▶ _WORK INSTRUCTION_
Print exactly the line that contains "Where should I" along with every line beneath it to the end of the records below, and omit pictures.

▶ _Collection entries_
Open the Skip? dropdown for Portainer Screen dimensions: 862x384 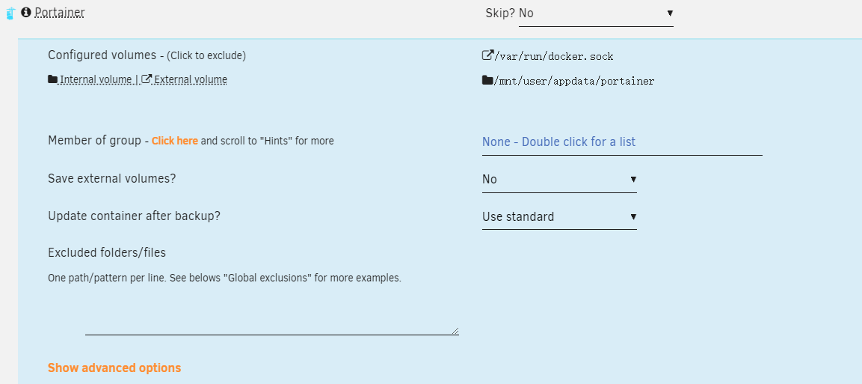[596, 13]
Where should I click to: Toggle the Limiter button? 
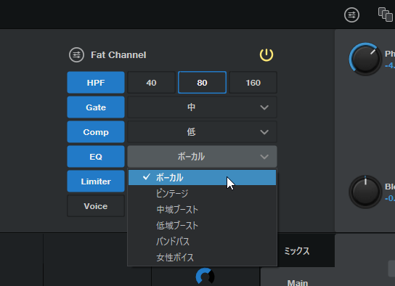tap(96, 181)
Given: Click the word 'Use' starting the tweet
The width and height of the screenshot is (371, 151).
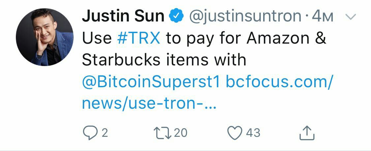Looking at the screenshot, I should tap(97, 38).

▶ _OUTPUT FOR THIS TASK_
Where should I click to: Toggle the Limiter button? 
tap(96, 181)
Given: Click the word 'Use' starting the tweet
The width and height of the screenshot is (371, 151).
Looking at the screenshot, I should tap(97, 38).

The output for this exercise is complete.